DATA SUPPLIED
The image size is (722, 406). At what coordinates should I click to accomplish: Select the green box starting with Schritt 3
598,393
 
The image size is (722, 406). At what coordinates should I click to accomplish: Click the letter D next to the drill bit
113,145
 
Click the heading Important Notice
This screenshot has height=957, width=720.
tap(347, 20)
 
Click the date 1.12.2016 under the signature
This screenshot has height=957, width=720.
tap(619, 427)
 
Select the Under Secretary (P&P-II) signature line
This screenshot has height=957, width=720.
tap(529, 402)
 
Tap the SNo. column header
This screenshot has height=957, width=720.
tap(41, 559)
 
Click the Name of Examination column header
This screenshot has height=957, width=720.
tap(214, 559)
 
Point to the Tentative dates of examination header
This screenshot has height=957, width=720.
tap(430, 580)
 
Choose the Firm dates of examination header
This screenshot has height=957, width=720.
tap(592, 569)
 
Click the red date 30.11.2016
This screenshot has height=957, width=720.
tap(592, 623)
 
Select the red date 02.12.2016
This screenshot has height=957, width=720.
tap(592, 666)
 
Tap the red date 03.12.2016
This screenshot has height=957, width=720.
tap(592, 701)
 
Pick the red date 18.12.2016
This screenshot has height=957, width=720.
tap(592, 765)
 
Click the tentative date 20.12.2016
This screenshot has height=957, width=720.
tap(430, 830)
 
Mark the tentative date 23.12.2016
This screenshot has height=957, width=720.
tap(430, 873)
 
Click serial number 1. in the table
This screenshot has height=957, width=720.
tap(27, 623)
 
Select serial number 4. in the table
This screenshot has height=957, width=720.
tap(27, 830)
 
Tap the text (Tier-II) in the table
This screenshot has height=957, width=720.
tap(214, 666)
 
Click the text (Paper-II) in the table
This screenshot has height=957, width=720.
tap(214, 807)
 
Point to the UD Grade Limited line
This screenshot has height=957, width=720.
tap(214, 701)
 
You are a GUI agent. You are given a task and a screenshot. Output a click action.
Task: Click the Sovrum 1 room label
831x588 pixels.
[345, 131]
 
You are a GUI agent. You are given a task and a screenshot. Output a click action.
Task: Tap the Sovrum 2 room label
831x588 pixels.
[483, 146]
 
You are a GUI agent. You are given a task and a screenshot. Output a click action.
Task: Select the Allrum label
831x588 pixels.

GOAL
Switch "red date" to "highlighted date" in the data, starting with the line that contains "Click the Name of Examination column header" and going on through the line that contains "tap(27, 830)". Give back only those lines, with nothing else changed.

EXPECTED ANSWER
Click the Name of Examination column header
This screenshot has height=957, width=720.
tap(214, 559)
 
Point to the Tentative dates of examination header
This screenshot has height=957, width=720.
tap(430, 580)
 
Choose the Firm dates of examination header
This screenshot has height=957, width=720.
tap(592, 569)
 
Click the highlighted date 30.11.2016
This screenshot has height=957, width=720.
tap(592, 623)
 
Select the highlighted date 02.12.2016
This screenshot has height=957, width=720.
tap(592, 666)
 
Tap the highlighted date 03.12.2016
This screenshot has height=957, width=720.
tap(592, 701)
 
Pick the highlighted date 18.12.2016
This screenshot has height=957, width=720.
tap(592, 765)
 
Click the tentative date 20.12.2016
This screenshot has height=957, width=720.
tap(430, 830)
 
Mark the tentative date 23.12.2016
This screenshot has height=957, width=720.
tap(430, 873)
 
Click serial number 1. in the table
This screenshot has height=957, width=720.
tap(27, 623)
 
Select serial number 4. in the table
This screenshot has height=957, width=720.
tap(27, 830)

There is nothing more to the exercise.